We’re just starting to see the first batch of films shot during the Covid19 pandemic, and Natalie Morales’ delightful new dramedy Language Lessons stands head and shoulders above the others released thus far. Mark Duplass (who also co-wrote the script with Morales) stars as Adam, a wealthy California gay man whose husband gifts him Spanish lessons with Cariño, a Cuban-born woman living in Costa Rica. When tragedy strikes one of their personal lives, the two form an unlikely bond in their weekly online meetings that results in a rather complicated friendship. Ok, so…movies that take place mostly in chat windows can be incredibly tedious, but not this one, fam. Although we’re watching two people video chatting with each other for 90 minutes, this film isn’t boring to look at and the format never becomes irritating. Working from a script that demands intense vulnerability (the story touches some heavy topics like grief, death, intimacy via technology, the white savior complex), the friends-in-real-life actors have palpable platonic chemistry and volley off each other in a lovely and natural way that makes the whole thing perfectly believable. A small but immensely likable film with winning performances and a big heart, Language Lessons offers a nuanced look at the universal need for connection while exploring the durability of relationships that spring from traumatic events.

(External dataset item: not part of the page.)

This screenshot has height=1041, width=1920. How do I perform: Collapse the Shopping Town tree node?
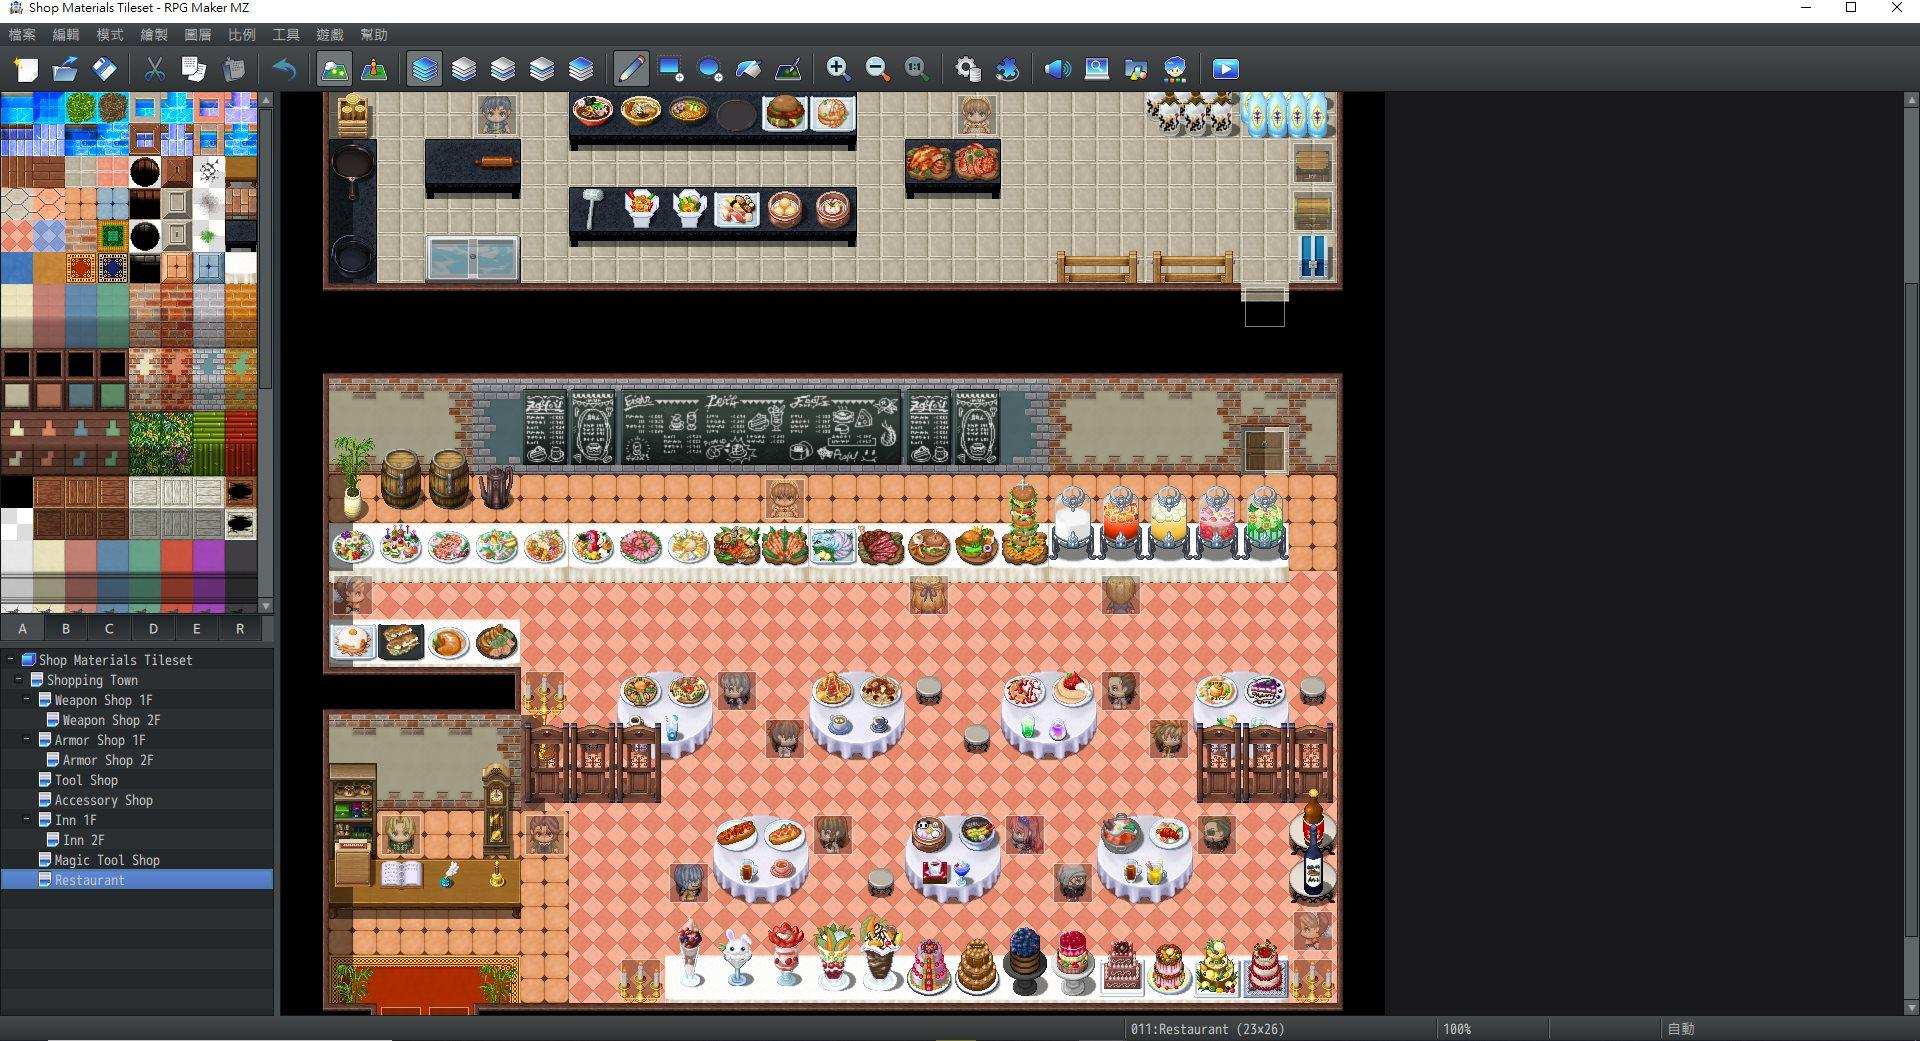[x=19, y=680]
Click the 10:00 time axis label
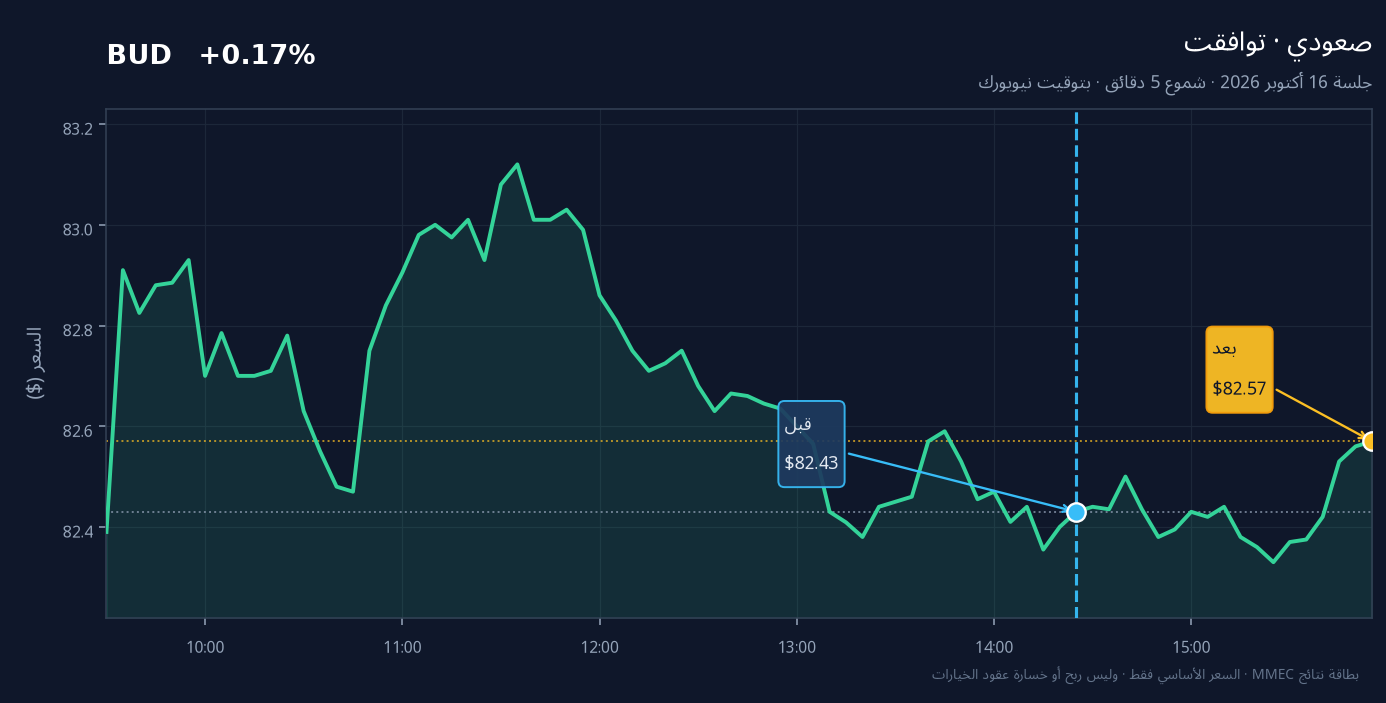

One of America’s most notorious domestic right-wing terrorists gets the biopic treatment in Tony Stone’s Ted K, an unconventional portrait of The Unabomber’s life before his 1996 arrest. Sharlto Copley (who also co-produced) stars as Ted Kaczynski, a loner with a fervent hatred of technology who lives off the land in a tiny cabin in the woods. Opening with gorgeous shots of Montana scenery and Blanck Mass’ memorably ominous synth score, we meet Ted stalking a family cabin before breaking in and destroying their snowmobiles with an ax, and the following two hours follow its antihero as his crimes escalate from local nuisance stuff (like cutting down power lines) to sending mail bombs that eventually land him on the FBI’s most wanted list. Ted K excels as haunting character study that forgoes the typical law enforcement narrative – other filmmakers would probably cut back and forth between the terrorist and the police investigation – Stone instead focuses the lens squarely on Ted, and this offers a deeper insight to what made this person (and his bombs) tick. Rather than demonizing its subject, Stone empathizes (but doesn’t sympathize) with Kaczynski’s motives (mostly his disgust with environmental destruction). Stone also isn’t afraid to explore sexual loneliness – a payphone call with Ted’s mom indicates he never got past first base with a woman (which makes sense based on the regressive manner in which he treats a female co-worker in one scene). Haunting touches like intermittent voiceover from diary entries, dream sequences involving an imaginary 50s-style cookie cutter wife, and numerous little moments portraying a man at odds with the modern world create one of the most uncomfortable and fascinating biopics in recent memory.
All three films premiered today at the Berlinale online industry event.